[What to work on] In the records below, find each line holding the word "agent" and copy it.

====== Data listing ======

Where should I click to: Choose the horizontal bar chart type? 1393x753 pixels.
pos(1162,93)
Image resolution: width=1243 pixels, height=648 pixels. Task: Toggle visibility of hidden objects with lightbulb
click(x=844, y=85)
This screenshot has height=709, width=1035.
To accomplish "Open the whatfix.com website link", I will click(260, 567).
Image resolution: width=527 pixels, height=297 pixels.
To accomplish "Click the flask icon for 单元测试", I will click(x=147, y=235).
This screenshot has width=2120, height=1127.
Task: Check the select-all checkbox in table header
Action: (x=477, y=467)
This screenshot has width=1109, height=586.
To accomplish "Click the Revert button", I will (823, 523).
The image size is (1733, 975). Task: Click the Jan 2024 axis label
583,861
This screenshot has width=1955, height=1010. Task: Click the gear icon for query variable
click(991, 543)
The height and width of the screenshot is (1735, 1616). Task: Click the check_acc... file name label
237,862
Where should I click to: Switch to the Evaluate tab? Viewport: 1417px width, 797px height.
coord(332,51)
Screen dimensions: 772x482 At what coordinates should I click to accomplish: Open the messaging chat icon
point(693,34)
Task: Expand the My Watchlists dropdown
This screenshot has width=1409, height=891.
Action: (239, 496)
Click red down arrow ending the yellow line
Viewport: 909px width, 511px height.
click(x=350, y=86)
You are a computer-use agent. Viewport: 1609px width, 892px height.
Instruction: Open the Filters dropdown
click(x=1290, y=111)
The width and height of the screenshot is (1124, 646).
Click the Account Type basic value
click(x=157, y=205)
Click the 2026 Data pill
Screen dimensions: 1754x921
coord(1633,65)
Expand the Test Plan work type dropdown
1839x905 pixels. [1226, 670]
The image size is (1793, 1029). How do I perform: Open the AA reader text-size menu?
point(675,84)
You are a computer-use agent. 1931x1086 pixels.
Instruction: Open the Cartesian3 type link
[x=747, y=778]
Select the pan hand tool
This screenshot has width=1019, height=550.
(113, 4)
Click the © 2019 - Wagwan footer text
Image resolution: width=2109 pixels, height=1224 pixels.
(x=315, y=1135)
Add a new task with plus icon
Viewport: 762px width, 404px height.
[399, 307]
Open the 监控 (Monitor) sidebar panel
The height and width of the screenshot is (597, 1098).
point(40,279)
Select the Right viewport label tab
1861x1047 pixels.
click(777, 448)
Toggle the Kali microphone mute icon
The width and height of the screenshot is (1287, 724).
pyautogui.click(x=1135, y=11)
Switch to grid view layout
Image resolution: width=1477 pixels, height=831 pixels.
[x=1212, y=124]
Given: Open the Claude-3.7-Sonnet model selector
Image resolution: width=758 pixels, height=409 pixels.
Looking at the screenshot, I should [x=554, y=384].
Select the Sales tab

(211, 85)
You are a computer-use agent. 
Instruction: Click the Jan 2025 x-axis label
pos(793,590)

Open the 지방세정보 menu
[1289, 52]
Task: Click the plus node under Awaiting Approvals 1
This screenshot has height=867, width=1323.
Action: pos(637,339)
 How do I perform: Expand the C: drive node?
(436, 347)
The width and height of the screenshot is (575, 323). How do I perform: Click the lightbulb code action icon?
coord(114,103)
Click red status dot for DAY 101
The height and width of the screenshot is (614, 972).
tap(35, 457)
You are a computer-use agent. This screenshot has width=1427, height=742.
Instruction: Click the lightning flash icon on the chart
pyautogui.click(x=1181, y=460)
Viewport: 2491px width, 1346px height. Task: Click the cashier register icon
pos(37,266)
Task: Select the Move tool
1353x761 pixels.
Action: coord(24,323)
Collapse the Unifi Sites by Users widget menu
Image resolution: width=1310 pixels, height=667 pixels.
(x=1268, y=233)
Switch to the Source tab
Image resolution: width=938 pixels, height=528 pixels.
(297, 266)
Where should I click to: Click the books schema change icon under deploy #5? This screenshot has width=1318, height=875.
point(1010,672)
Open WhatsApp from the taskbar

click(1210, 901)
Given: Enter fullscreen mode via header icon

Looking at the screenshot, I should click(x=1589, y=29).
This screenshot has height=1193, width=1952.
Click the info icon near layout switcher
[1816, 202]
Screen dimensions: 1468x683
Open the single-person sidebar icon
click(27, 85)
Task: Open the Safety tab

======

[Response box]
You are a computer-use agent. Viewport: 1609px width, 892px height.
You are a computer-use agent. 1931x1086 pixels.
You are a computer-use agent. 
You are a computer-use agent. This screenshot has width=1427, height=742.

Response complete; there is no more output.